Как ни сжигало его нетерпение, Арнольд понял, что если сейчас он поторопится, потом ничего нельзя будет исправить.
В отличие от Виолетты, он знал о чувственной стороне отношений достаточно, чтобы, например, не стыдиться обнаженного тела. Потому сначала он решил приучить к этому Виолетту и не придумал ничего лучше, как попросить её помочь ему… выкупаться!
Она так испугалась, что он расхохотался.
— Не убить, помыться!
Надо же, в двадцать лет быть такой дикой! Сложную задачу подбросила ему жизнь, ничего не скажешь.

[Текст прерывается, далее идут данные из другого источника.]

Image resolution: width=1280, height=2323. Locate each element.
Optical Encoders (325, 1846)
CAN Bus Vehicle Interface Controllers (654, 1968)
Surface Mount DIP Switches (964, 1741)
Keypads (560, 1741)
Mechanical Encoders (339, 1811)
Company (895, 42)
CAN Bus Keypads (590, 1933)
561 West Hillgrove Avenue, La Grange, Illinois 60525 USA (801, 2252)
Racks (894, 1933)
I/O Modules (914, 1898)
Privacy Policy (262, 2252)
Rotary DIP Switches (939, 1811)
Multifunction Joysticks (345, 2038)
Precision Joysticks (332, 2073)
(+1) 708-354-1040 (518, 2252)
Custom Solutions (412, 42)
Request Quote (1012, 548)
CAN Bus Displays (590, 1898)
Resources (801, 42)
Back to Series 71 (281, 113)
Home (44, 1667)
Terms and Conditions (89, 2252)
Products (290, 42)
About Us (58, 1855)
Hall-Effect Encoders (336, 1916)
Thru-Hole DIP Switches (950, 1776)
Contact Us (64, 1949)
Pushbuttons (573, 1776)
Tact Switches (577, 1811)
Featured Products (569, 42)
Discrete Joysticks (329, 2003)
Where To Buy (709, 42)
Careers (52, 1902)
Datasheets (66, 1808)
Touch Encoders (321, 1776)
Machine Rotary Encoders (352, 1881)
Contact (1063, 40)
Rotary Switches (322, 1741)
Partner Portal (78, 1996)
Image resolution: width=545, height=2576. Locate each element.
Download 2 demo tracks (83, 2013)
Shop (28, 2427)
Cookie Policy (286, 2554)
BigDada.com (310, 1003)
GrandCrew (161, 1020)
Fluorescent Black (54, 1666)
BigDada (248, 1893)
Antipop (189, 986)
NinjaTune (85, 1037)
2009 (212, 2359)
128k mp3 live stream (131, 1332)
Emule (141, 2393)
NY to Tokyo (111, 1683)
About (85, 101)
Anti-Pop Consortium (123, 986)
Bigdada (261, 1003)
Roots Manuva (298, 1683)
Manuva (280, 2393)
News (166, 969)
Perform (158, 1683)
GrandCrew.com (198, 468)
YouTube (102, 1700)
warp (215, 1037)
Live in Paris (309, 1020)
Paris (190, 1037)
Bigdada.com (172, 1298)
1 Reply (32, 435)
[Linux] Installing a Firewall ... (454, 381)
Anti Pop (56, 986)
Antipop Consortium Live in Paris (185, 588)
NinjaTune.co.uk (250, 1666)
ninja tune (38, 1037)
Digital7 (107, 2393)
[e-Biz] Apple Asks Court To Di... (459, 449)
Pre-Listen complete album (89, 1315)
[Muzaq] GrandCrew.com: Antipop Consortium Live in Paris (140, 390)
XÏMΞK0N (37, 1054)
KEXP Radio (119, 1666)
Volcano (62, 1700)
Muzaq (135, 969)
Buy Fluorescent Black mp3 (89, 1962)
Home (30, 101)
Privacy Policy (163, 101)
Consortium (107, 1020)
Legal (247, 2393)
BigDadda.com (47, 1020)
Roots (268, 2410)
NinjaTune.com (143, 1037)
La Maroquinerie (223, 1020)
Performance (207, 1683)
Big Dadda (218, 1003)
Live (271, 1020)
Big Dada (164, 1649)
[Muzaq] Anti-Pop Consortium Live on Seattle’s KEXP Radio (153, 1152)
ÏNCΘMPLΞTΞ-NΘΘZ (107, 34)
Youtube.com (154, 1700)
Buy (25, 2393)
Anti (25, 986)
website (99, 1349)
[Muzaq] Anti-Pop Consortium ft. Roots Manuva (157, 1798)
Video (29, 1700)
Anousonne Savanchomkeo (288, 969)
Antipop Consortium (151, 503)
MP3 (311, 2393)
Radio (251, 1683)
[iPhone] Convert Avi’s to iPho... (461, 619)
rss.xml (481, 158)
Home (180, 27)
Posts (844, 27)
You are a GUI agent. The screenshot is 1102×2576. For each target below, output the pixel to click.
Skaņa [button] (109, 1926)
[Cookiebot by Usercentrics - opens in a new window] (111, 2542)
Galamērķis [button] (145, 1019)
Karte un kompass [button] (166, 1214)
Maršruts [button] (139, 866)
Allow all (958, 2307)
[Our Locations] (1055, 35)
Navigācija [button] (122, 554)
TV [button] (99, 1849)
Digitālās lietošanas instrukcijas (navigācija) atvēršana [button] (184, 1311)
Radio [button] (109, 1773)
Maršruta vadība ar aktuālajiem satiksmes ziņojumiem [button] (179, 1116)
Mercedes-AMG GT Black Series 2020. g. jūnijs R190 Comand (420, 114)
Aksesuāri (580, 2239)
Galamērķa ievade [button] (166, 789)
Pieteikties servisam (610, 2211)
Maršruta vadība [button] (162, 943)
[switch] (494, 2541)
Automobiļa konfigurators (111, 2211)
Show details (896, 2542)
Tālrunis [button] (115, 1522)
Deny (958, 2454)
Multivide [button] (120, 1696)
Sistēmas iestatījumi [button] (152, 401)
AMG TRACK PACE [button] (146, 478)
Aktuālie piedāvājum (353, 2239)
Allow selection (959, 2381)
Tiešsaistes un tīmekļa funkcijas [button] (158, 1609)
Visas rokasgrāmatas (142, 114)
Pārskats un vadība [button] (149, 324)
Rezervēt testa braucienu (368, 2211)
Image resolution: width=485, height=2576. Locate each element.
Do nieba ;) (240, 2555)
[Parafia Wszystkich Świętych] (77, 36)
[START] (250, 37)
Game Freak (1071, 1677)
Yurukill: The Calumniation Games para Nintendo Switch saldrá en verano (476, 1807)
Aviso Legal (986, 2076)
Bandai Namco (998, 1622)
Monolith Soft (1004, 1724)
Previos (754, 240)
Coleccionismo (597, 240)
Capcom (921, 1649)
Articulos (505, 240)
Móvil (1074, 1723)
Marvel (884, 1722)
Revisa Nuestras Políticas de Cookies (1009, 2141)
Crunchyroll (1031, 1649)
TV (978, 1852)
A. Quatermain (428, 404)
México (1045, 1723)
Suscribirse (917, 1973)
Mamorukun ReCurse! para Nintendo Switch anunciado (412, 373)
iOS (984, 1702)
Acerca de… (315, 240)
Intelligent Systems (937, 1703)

Интересно, что сказал бы на сей счет его наставник Саттар-ака? У него был Терем, где таких вот девушек обучали искусству любви, но и Арнольд был вооружен кое-какими знаниями.
— Ты меня боишься? — спросил он напрямик.
— Нет, — Виолетта опустила голову.
— Боишься. Ты думаешь, что я немедленно наброшусь на тебя.
Она покраснела.
— Иными словами, ты подозреваешь, что я — зверь.
— Но я… но мужчины…
— Все мужчины — дикие звери, которые при виде женского тела перестают собой владеть?
Она покачала головой — похоже, у неё от волнения отнялся язык.
— А тебя успокоит мое честное слово, что я не трону тебя, пока ты сама меня об этом не попросишь?
— Я попрошу? — она была ошеломлена.
— Единственное, что ты должна мне позволить, это разрешить тебя целовать.
— Целовать? Хорошо.
Обещание, конечно, было опрометчивым, но глупышка об этом не знала.
— Всю.
Она заколебалась, поняв, где скрывается подвох. Арнольд едва сдержался, чтобы не расхохотаться. И поспешил её успокоить.